I shook my head. “Never.”

Wrena nodded, continuing. “I heard that the city reeled for a bit. They were scarred from the carnage that had occurred in the streets. A year later, on the Night of the Holy Stone of Blood Saints, it is said that a group of brothers appeared at the city gates, requesting an audience with King Umfray. The Board of Blood.” The Night of the Holy Stone of Blood Saints happened only once every three hundred years, when the moon passed in front of the sun, making the moon look like it’s made of obsidian and casting the land in a darkness heavier than the night.

The night I was born.

I said nothing, keeping my face still. “No one had ever heard of these men. I’ve been told that Umfray had been praying to Onera, Saint of Miracles, and the moment his head guard told him of the mysterious visitors, he sprinted toward the gates, sure that Onera had granted him his miracle. The Board of Blood made a show of telling him that the Benevolent Saints had sent them to cure the city of its decay, to build a Royal Court so strong that no rebel cult stood a chance of penetrating it. He accepted their offer immediately without question.

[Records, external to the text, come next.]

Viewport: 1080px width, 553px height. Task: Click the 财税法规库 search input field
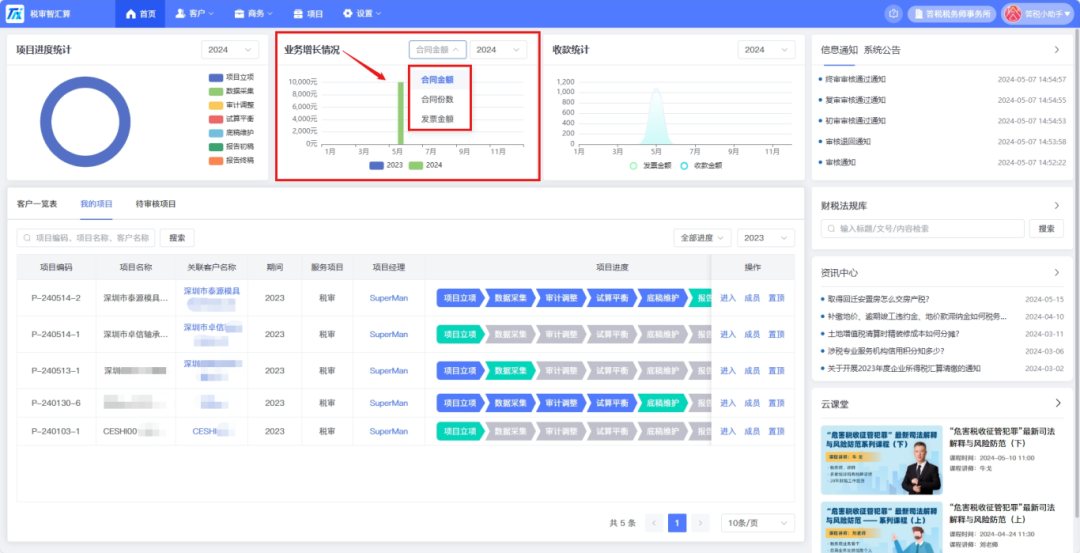(x=922, y=229)
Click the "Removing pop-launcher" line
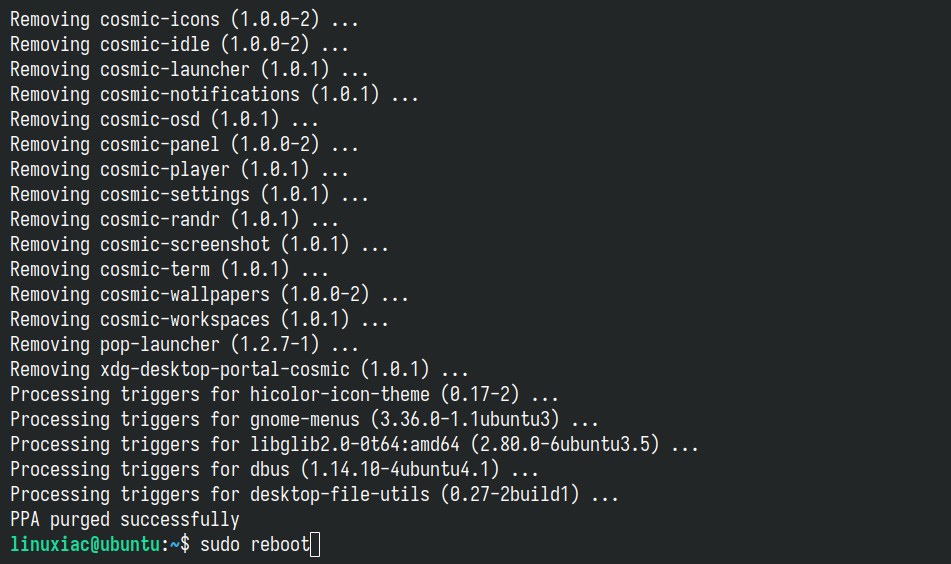The image size is (951, 564). coord(185,345)
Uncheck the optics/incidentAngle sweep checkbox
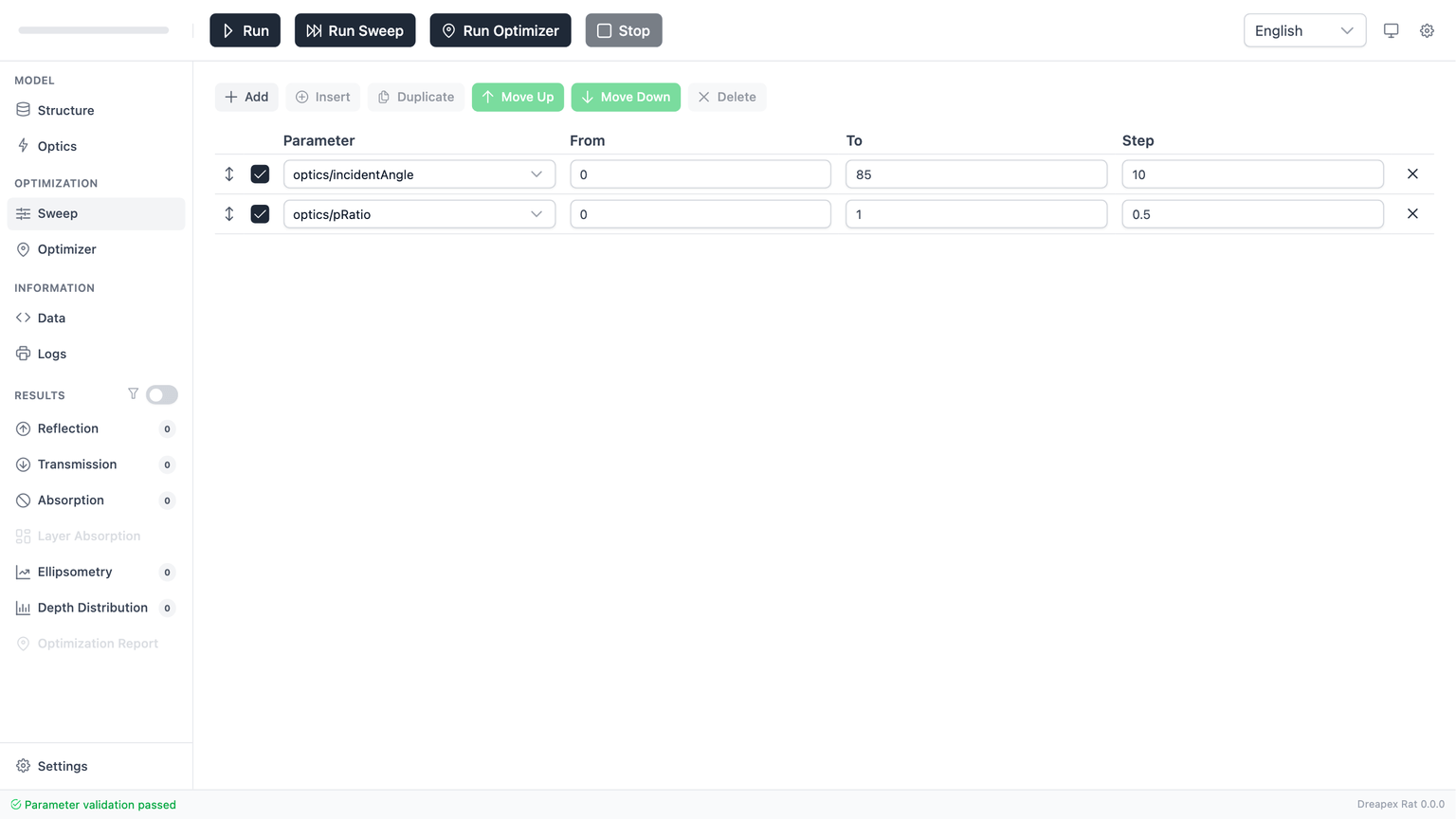1456x819 pixels. 260,174
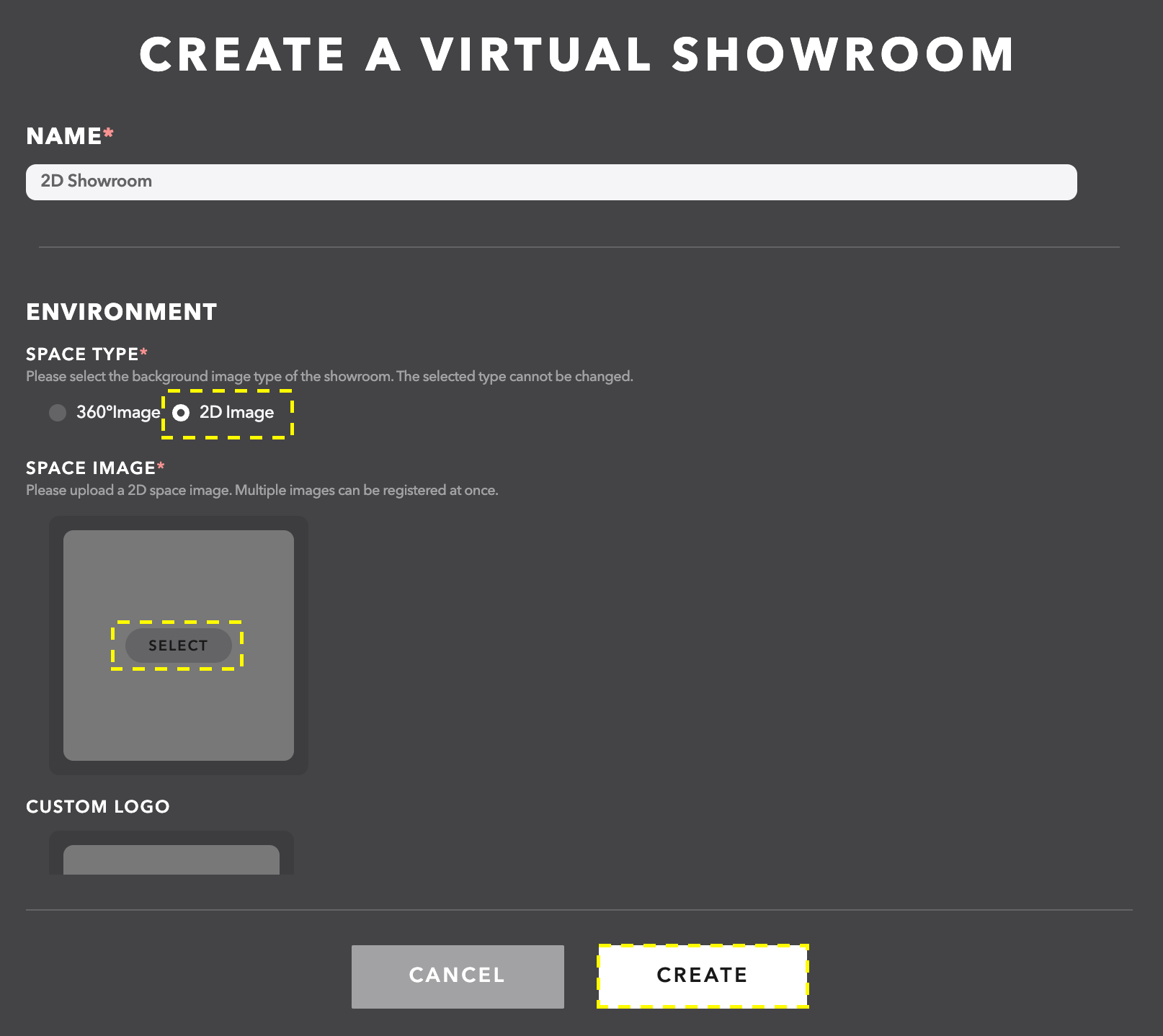Viewport: 1163px width, 1036px height.
Task: Click inside the "2D Showroom" name text
Action: tap(95, 182)
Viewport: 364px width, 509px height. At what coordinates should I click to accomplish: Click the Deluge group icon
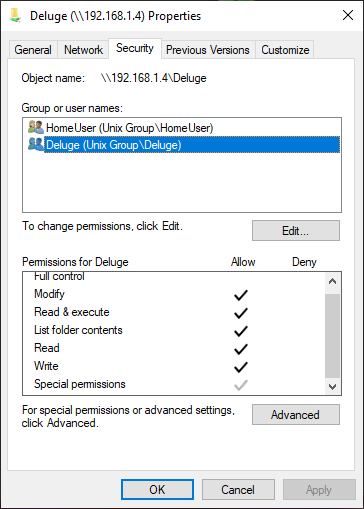click(x=36, y=144)
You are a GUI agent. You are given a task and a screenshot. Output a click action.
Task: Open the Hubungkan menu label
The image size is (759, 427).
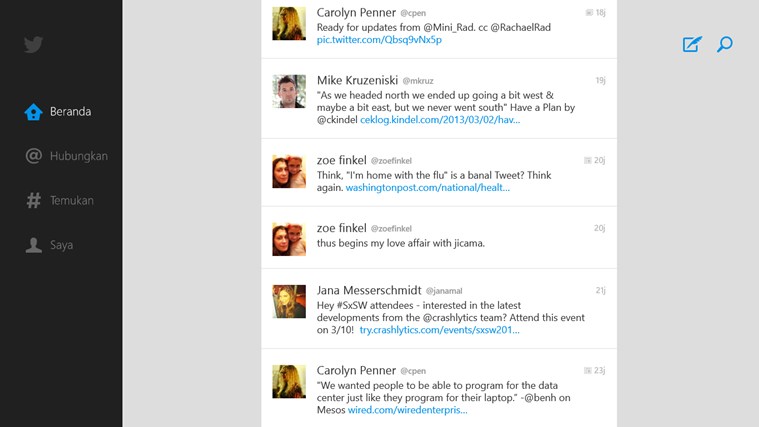tap(79, 156)
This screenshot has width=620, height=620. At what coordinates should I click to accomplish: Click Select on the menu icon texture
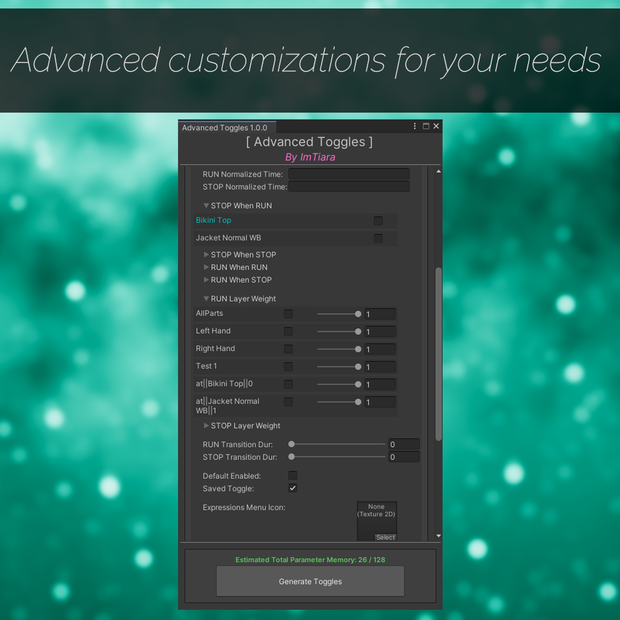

“So they established an order, a structure. The sons and daughters of Lords and Barons would marry, produce as many offspring as possible, and restore the former glory of the court. The boys would start training as warriors from an early age, the weak and unworthy…” she paused. “...weeding themselves out.” My stomach turned, and I had to remind myself to breathe. I wasn’t sure when I had begun holding my breath in the first place. “And the girls would be raised as proper ladies, gaining an education and the skills to take care of a family, and strong enough to produce offspring that would uphold the Royal lineage.”

“And Initiation would stamp out the weak and unworthy.” I said, a sick understanding sweeping through my bones.

Wrena nodded. “That’s what I’ve been told, but I don’t know if it’s true.”